→ **Available data**
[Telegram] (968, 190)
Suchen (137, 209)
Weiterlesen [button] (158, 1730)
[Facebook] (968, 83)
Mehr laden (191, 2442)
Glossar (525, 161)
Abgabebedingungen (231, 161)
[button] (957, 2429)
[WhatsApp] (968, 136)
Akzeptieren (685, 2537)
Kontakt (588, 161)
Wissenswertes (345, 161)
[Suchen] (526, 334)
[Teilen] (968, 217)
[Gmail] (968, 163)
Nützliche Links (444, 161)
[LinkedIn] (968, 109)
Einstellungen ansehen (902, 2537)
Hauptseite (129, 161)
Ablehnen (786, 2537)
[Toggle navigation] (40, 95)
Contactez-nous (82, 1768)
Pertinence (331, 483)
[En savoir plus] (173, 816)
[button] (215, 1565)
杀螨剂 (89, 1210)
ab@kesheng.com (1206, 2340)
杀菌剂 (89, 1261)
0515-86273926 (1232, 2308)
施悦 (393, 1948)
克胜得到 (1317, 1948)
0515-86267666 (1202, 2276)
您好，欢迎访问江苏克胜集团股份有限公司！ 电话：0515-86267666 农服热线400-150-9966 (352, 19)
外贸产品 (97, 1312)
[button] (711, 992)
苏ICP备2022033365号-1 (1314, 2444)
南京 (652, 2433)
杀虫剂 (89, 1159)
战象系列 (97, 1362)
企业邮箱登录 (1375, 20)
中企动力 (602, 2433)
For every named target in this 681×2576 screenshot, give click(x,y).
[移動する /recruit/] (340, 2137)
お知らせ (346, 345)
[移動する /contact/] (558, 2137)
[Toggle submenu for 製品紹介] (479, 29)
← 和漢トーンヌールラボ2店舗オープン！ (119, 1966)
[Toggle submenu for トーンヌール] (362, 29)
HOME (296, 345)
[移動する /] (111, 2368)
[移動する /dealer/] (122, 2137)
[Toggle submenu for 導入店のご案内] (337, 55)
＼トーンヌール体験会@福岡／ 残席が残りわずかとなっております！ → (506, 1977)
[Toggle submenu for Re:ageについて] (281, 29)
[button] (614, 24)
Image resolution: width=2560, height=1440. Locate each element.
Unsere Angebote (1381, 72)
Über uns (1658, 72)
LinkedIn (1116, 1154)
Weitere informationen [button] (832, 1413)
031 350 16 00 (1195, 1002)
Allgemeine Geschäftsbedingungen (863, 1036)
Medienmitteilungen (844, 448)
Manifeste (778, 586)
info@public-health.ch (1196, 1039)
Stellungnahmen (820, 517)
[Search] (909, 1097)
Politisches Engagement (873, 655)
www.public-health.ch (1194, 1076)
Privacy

→ **What the task asks**
Your answer should be the material, retyped exactly as written.

→ **Result**
[Telegram] (968, 190)
Suchen (137, 209)
Weiterlesen [button] (158, 1730)
[Facebook] (968, 83)
Mehr laden (191, 2442)
Glossar (525, 161)
Abgabebedingungen (231, 161)
[button] (957, 2429)
[WhatsApp] (968, 136)
Akzeptieren (685, 2537)
Kontakt (588, 161)
Wissenswertes (345, 161)
[Suchen] (526, 334)
[Teilen] (968, 217)
[Gmail] (968, 163)
Nützliche Links (444, 161)
[LinkedIn] (968, 109)
Einstellungen ansehen (902, 2537)
Hauptseite (129, 161)
Ablehnen (786, 2537)
[Toggle navigation] (40, 95)
Contactez-nous (82, 1768)
Pertinence (331, 483)
[En savoir plus] (173, 816)
[button] (215, 1565)
杀螨剂 (89, 1210)
ab@kesheng.com (1206, 2340)
杀菌剂 (89, 1261)
0515-86273926 (1232, 2308)
施悦 (393, 1948)
克胜得到 (1317, 1948)
0515-86267666 (1202, 2276)
您好，欢迎访问江苏克胜集团股份有限公司！ 电话：0515-86267666 农服热线400-150-9966 (352, 19)
外贸产品 (97, 1312)
[button] (711, 992)
苏ICP备2022033365号-1 (1314, 2444)
南京 (652, 2433)
杀虫剂 (89, 1159)
战象系列 (97, 1362)
企业邮箱登录 (1375, 20)
中企动力 (602, 2433)
For every named target in this 681×2576 screenshot, give click(x,y).
[移動する /recruit/] (340, 2137)
お知らせ (346, 345)
[移動する /contact/] (558, 2137)
[Toggle submenu for 製品紹介] (479, 29)
← 和漢トーンヌールラボ2店舗オープン！ (119, 1966)
[Toggle submenu for トーンヌール] (362, 29)
HOME (296, 345)
[移動する /] (111, 2368)
[移動する /dealer/] (122, 2137)
[Toggle submenu for 導入店のご案内] (337, 55)
＼トーンヌール体験会@福岡／ 残席が残りわずかとなっております！ → (506, 1977)
[Toggle submenu for Re:ageについて] (281, 29)
[button] (614, 24)
Image resolution: width=2560, height=1440. Locate each element.
Unsere Angebote (1381, 72)
Über uns (1658, 72)
LinkedIn (1116, 1154)
Weitere informationen [button] (832, 1413)
031 350 16 00 (1195, 1002)
Allgemeine Geschäftsbedingungen (863, 1036)
Medienmitteilungen (844, 448)
Manifeste (778, 586)
info@public-health.ch (1196, 1039)
Stellungnahmen (820, 517)
[Search] (909, 1097)
Politisches Engagement (873, 655)
www.public-health.ch (1194, 1076)
Privacy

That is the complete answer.